Does stock divestment matter in fight over carbon-based fuels?

MAKING A DIFFERENCE?
MAKING A DIFFERENCE? "You're not really going to deter Exxon from developing fossil-fuel resources by having a few colleges and universities divest of their stock in Exxon," said URI President David Dooley. / PBN FILE PHOTO/MICHAEL SALERNO

When Emma Beade was a senior at Rhode Island School of Design, she became invested in the idea of getting her school to divest from fossil-fuel-producing companies so it could do its part to save the planet.

The student-organized Divest RISD Campaign in 2013 staged several protests, including a sit-in at then-President John Maeda’s office during the spring semester. Beade said that sit-in, when 11 students sat in the president’s office for 24 hours after reading their statements, ultimately led to a more serious consideration of the issue by the RISD administration and eventual support.

“I think in every generation there are issues that people care about and commit to,” said Beade, who now works as a design researcher for Microsoft Corp. “I saw an opportunity as a student that I had to make a difference.”

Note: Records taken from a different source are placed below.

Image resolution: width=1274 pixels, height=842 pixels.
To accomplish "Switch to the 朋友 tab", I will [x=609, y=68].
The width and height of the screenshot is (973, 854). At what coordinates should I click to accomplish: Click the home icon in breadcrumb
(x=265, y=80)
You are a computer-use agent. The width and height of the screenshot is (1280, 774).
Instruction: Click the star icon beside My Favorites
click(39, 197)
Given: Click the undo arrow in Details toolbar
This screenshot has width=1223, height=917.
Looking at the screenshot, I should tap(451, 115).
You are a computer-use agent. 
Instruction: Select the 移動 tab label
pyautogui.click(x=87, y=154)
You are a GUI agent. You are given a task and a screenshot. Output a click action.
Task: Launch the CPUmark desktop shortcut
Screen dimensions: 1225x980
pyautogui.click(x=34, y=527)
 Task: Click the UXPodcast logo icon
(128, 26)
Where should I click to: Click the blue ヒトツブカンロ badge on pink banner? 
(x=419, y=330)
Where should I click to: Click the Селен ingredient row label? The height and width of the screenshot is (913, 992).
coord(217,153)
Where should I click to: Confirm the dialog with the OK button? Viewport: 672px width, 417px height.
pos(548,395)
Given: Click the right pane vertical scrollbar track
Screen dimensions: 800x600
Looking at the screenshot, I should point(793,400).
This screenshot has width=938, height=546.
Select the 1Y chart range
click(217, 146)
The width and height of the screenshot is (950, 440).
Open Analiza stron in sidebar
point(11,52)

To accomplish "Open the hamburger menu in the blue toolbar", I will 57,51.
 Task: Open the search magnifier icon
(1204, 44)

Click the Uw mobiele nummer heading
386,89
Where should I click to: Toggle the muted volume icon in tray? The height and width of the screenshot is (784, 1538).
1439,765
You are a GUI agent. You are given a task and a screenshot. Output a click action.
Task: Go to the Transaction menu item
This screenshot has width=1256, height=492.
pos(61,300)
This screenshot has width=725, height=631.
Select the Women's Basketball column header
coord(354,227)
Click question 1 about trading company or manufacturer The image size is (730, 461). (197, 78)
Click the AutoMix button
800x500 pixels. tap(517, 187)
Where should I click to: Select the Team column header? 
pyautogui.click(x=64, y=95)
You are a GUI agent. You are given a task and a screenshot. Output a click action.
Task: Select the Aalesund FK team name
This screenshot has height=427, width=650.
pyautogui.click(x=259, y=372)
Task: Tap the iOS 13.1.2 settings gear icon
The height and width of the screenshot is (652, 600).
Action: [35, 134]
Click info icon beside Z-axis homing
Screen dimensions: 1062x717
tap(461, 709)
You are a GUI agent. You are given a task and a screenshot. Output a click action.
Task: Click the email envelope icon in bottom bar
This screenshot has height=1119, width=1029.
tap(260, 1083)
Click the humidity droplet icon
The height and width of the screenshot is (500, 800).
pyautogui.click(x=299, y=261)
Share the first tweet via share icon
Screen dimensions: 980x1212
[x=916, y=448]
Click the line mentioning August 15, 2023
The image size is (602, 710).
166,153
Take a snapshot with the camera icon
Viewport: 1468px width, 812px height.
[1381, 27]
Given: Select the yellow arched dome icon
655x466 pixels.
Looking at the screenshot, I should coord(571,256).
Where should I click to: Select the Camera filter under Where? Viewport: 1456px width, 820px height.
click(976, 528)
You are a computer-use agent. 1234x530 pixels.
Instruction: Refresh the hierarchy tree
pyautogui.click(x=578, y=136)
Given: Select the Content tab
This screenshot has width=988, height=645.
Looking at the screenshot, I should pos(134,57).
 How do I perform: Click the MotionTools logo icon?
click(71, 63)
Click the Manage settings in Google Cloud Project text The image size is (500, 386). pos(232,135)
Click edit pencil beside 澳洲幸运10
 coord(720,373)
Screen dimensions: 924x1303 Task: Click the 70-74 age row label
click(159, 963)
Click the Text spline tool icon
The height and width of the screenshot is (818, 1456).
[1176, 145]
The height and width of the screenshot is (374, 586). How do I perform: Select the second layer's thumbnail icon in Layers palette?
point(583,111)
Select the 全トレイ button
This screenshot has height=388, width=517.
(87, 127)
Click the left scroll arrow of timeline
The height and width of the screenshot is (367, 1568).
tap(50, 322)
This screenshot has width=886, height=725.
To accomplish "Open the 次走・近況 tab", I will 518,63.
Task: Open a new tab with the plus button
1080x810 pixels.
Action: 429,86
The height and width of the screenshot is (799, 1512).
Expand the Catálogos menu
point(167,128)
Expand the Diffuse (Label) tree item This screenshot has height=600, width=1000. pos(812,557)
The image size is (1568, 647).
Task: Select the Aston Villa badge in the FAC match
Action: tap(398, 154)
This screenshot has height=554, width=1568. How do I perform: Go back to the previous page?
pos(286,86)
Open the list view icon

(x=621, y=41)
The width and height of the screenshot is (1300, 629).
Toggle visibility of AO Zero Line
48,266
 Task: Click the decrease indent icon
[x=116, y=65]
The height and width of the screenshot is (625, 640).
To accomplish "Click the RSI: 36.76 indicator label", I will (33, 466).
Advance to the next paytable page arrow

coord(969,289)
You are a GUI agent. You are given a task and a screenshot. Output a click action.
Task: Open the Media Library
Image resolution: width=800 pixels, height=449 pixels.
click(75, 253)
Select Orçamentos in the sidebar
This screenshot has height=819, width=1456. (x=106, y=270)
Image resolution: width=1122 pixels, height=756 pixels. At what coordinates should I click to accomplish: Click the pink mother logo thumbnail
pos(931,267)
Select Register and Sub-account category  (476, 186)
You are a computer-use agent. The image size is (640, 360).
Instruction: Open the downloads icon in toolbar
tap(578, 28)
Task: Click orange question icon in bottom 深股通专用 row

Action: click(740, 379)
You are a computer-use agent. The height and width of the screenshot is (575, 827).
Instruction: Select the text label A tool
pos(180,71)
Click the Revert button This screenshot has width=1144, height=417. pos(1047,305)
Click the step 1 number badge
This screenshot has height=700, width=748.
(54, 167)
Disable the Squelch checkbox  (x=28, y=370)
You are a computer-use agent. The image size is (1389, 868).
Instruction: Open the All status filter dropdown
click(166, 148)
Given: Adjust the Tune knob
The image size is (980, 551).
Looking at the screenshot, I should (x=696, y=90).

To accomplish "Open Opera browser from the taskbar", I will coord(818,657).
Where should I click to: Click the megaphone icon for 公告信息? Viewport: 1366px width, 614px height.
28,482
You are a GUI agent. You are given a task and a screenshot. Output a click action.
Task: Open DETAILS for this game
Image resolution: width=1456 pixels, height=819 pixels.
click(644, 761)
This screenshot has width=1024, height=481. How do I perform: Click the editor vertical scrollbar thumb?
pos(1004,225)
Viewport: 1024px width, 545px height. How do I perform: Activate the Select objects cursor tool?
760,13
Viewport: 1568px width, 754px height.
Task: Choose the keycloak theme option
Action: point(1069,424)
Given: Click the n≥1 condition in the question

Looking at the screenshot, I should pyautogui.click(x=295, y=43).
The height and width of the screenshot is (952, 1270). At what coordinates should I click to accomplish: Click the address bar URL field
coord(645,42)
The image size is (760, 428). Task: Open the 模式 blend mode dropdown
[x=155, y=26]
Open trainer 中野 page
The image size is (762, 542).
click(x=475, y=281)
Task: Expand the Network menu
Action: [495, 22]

The RISD Board of Trustees voted last May after a two-year study to divest direct endowment investments in fossil-fuel extraction company stocks and bonds. But despite growing local and national momentum around the issue, particularly on college campuses, RISD remains the only Rhode Island higher education institution to vote to divest.

- Advertisement -

RISD’s decision was followed in July by an announcement from Providence Mayor Jorge O. Elorza that the city will no longer invest pension funds in the top 15 carbon-emitting coal companies in the country.

“These companies are simply the wrong investments for those who care about protecting our Earth,” Elorza said in a statement.

Student and faculty efforts to convince Brown University, the University of Rhode Island and other local schools to similarly divest have thus far met with resistance, despite the largely symbolic nature of the votes.

“I think it represents, for those institutions who have looked at it, a judgement not as to the desirability of doing something to reduce our dependence on fossil fuels as much as it is a discussion about, is this an effective strategy,” said URI President David M. Dooley.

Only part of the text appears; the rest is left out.